Direction 1:
Return the Christmas ringtones article below word for word, in full.

Text passage:

The Best Christmas Ringtones to Help You Survive This December

November is suddenly here, and that can only mean one thing — for all it’s worth, December is just around the corner. Christmas is coming, and we might as well prepare for it. Whether you wear Christmas sweaters all December or can’t be bothered to even get a Christmas tree, downloading a few Christmas ringtones on your phone is just the trick to get you in a holiday mood and help you survive the season.

With this in mind, here is a selection of eight well-known Christmas ringtones with little-known past to get you inspired!

8 Christmas Ringtones with Funny Origin Stories to Officially Kick-Off the 2019 Holiday Season

All-Time Classics

1. Jingle Bells

We all know, love, and roll our eyes at this one — it really is everywhere during the holiday period. However, as trite as this tune is, there is a little-known piece of trivia that might completely change the way you see it: it was written and composed by none other than billionaire J.P. Morgan’s uncle!

However, there is a lot more to songwriter James Lord Pierpont’s biography than the connection to his illustrious nephew. His life was one of numerous adventures and questionable choices.

Direction 2:
Retype the rows exactly, from the line with "Task: Click the (640x480) resolution text" through the last row, and leave the pictures out.

Material provided:
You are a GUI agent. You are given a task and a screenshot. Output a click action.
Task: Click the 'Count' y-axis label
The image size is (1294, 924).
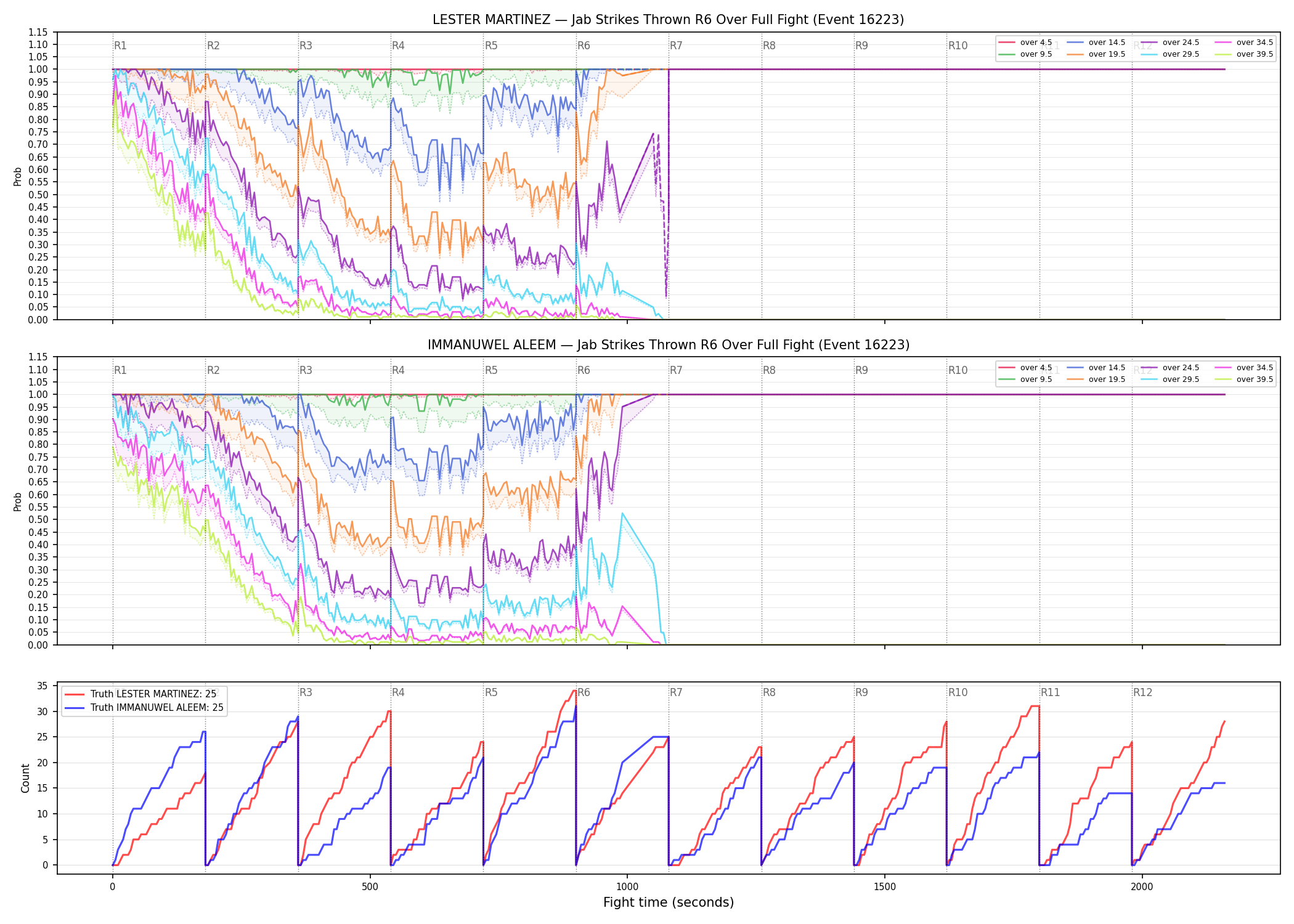[x=25, y=778]
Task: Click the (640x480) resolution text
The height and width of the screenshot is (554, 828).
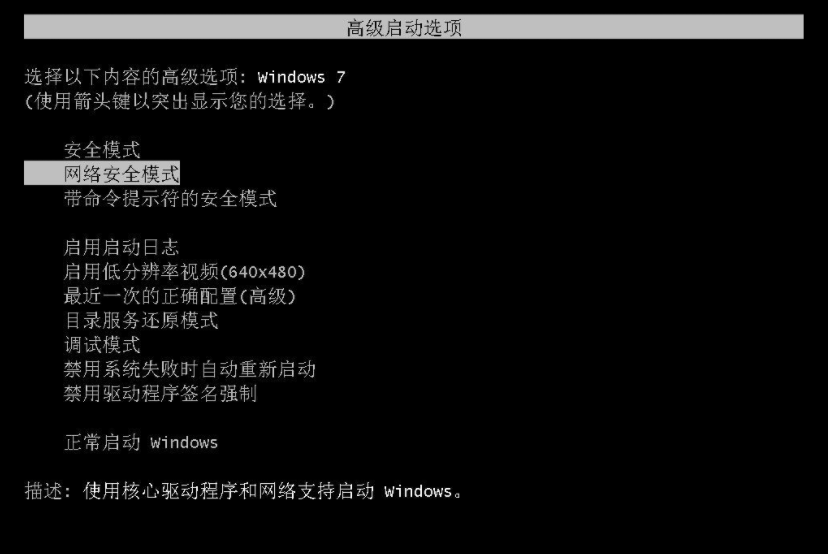Action: pyautogui.click(x=262, y=272)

Worked answer 1:
The Best Christmas Ringtones to Help You Survive This December

November is suddenly here, and that can only mean one thing — for all it’s worth, December is just around the corner. Christmas is coming, and we might as well prepare for it. Whether you wear Christmas sweaters all December or can’t be bothered to even get a Christmas tree, downloading a few Christmas ringtones on your phone is just the trick to get you in a holiday mood and help you survive the season.

With this in mind, here is a selection of eight well-known Christmas ringtones with little-known past to get you inspired!

8 Christmas Ringtones with Funny Origin Stories to Officially Kick-Off the 2019 Holiday Season

All-Time Classics

1. Jingle Bells

We all know, love, and roll our eyes at this one — it really is everywhere during the holiday period. However, as trite as this tune is, there is a little-known piece of trivia that might completely change the way you see it: it was written and composed by none other than billionaire J.P. Morgan’s uncle!

However, there is a lot more to songwriter James Lord Pierpont’s biography than the connection to his illustrious nephew. His life was one of numerous adventures and questionable choices.

Worked answer 2:
Task: Click the (640x480) resolution text
The height and width of the screenshot is (554, 828).
Action: pyautogui.click(x=262, y=272)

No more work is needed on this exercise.